### Work to be completed
Exact transcription, pictures omitted: begin at the top line of the records below and end with the line bearing "This screenshot has width=568, height=480.".

### Saved entries

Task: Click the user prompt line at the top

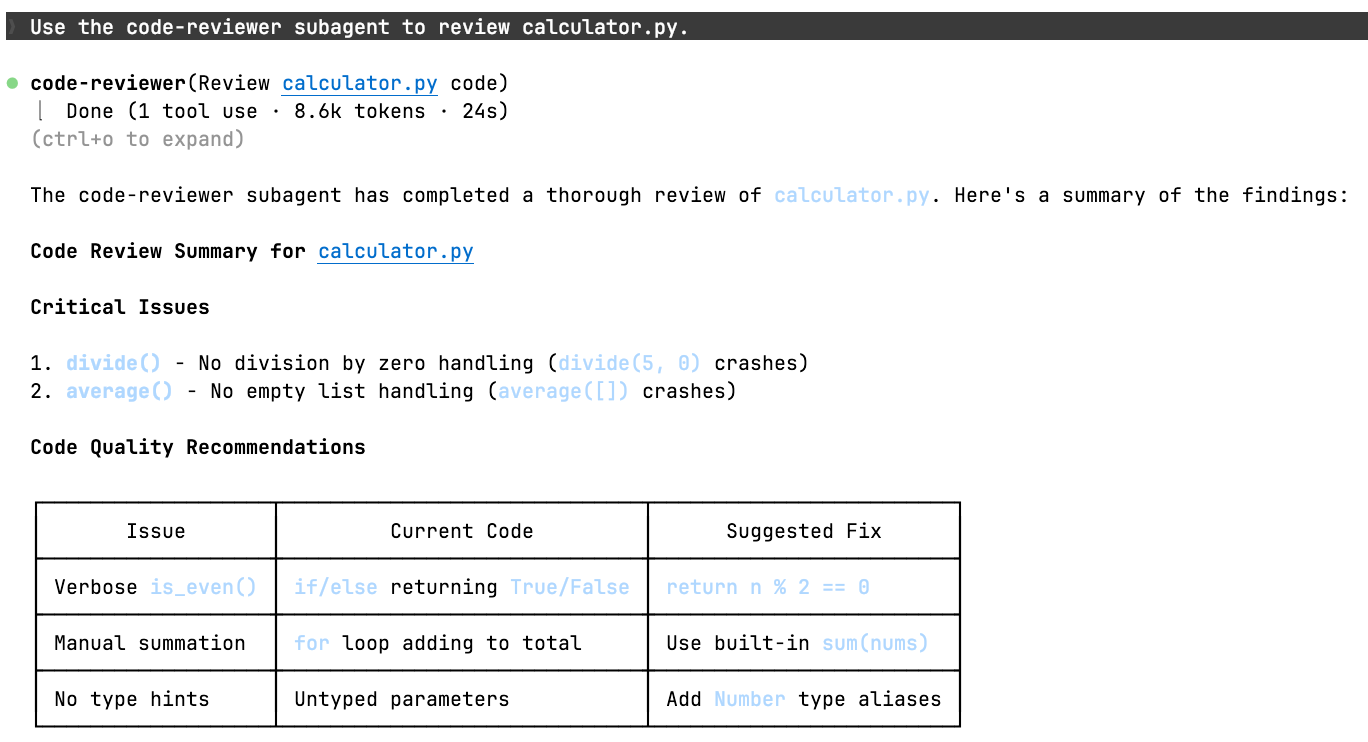Action: (360, 27)
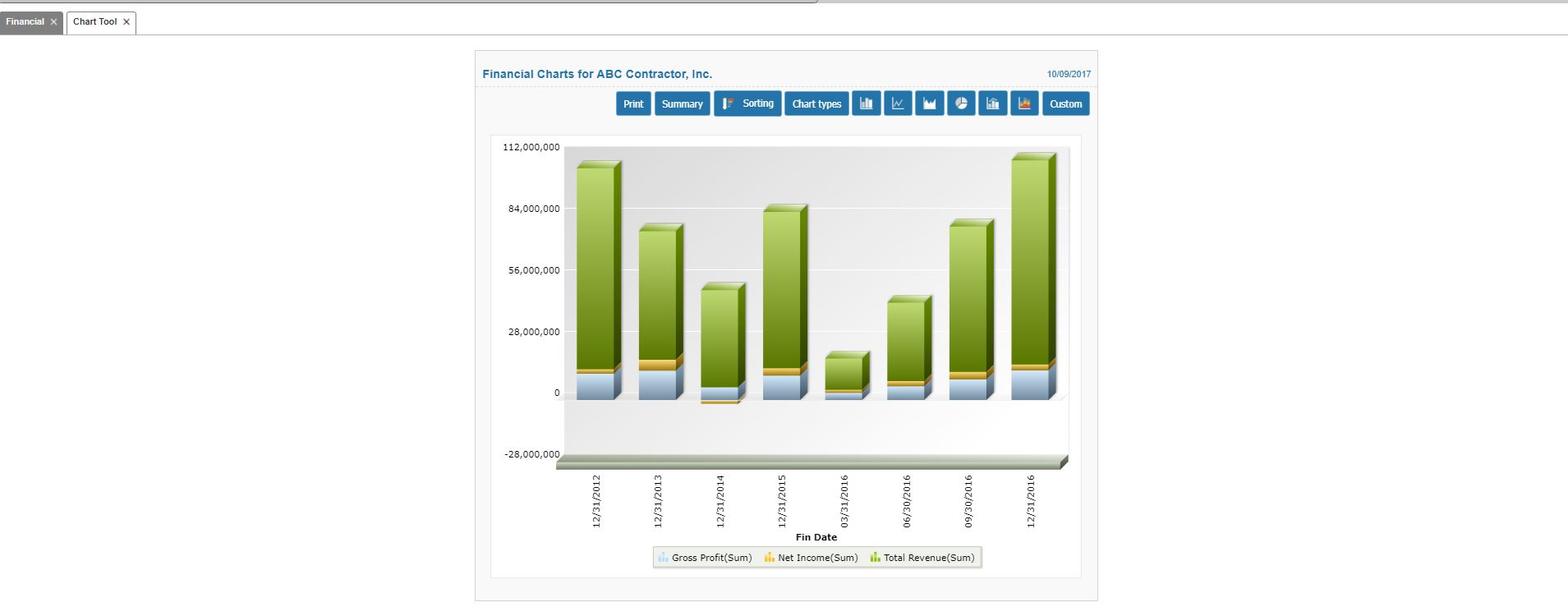Viewport: 1568px width, 607px height.
Task: Open the Sorting options
Action: (747, 103)
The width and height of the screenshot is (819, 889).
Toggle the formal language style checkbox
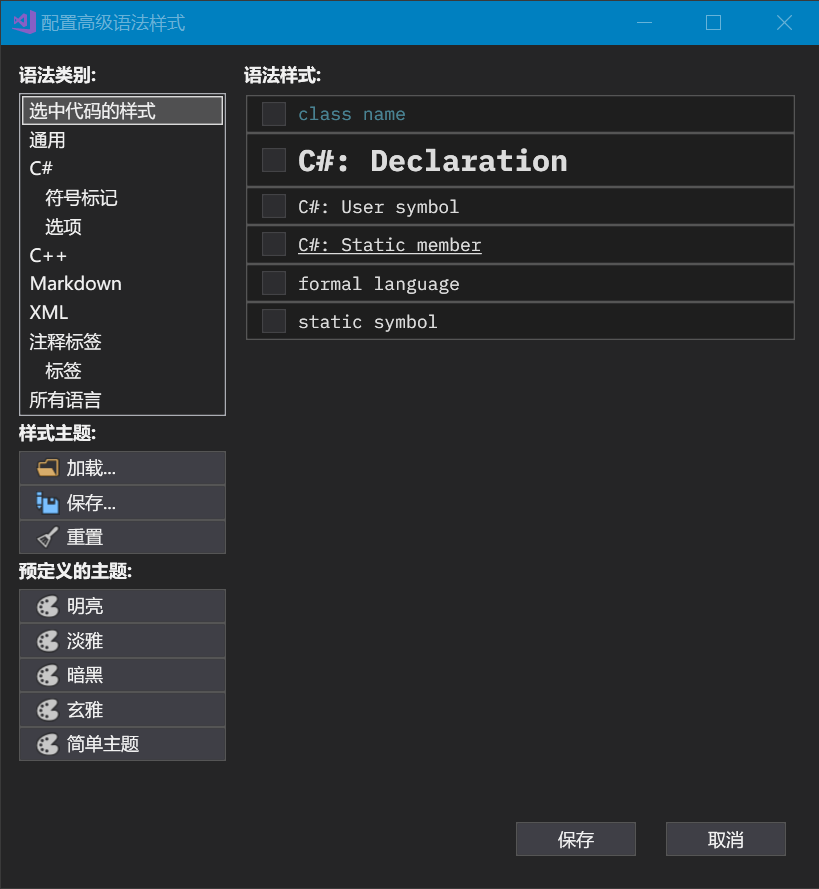pyautogui.click(x=272, y=282)
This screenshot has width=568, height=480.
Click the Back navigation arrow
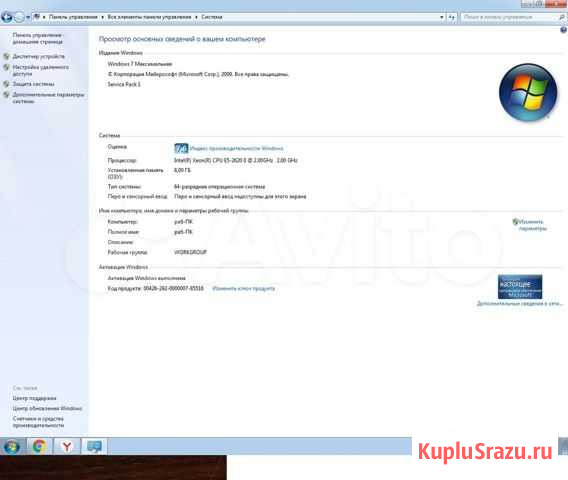(7, 17)
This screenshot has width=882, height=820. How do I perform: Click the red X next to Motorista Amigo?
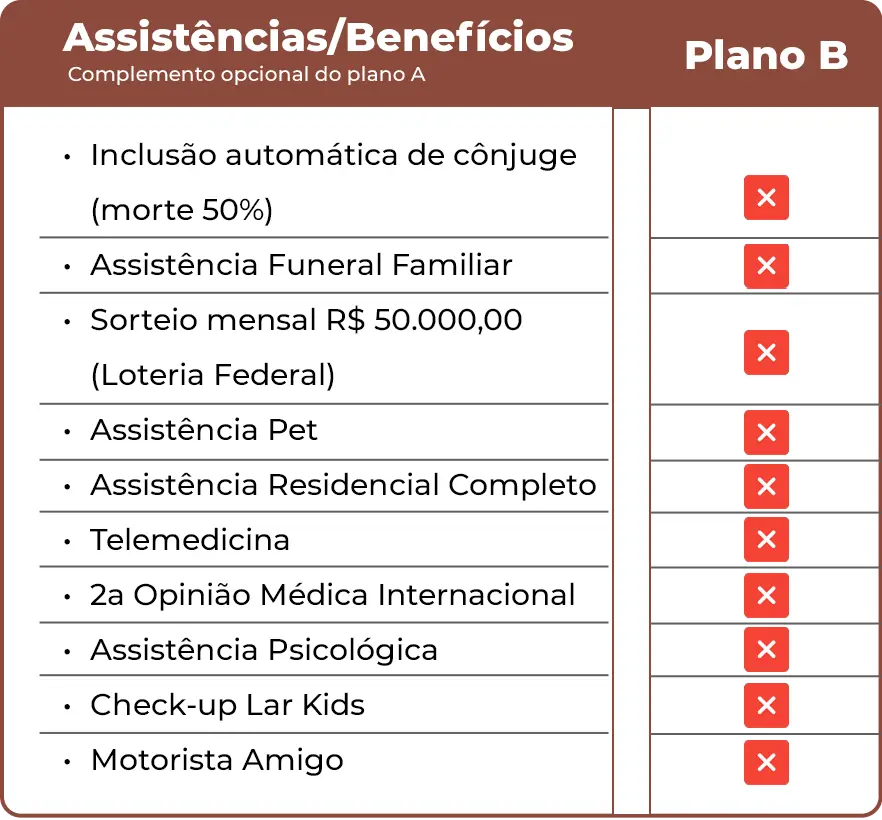pos(766,763)

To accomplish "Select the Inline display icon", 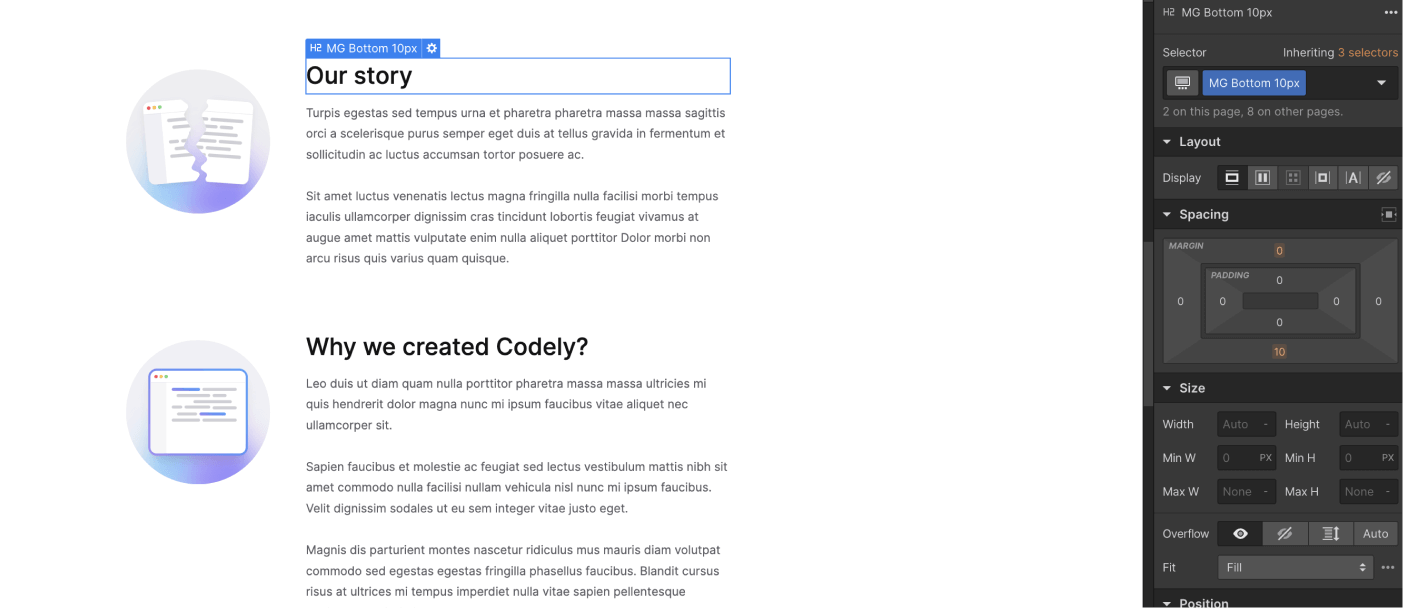I will click(x=1353, y=177).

### Answer to this problem
Task: Click the user prompt line at the top

Action: (360, 27)
Viewport: 1568px width, 607px height.
Task: Open the Sorting options
Action: (747, 103)
The width and height of the screenshot is (819, 889).
Toggle the formal language style checkbox
pyautogui.click(x=272, y=282)
This screenshot has width=568, height=480.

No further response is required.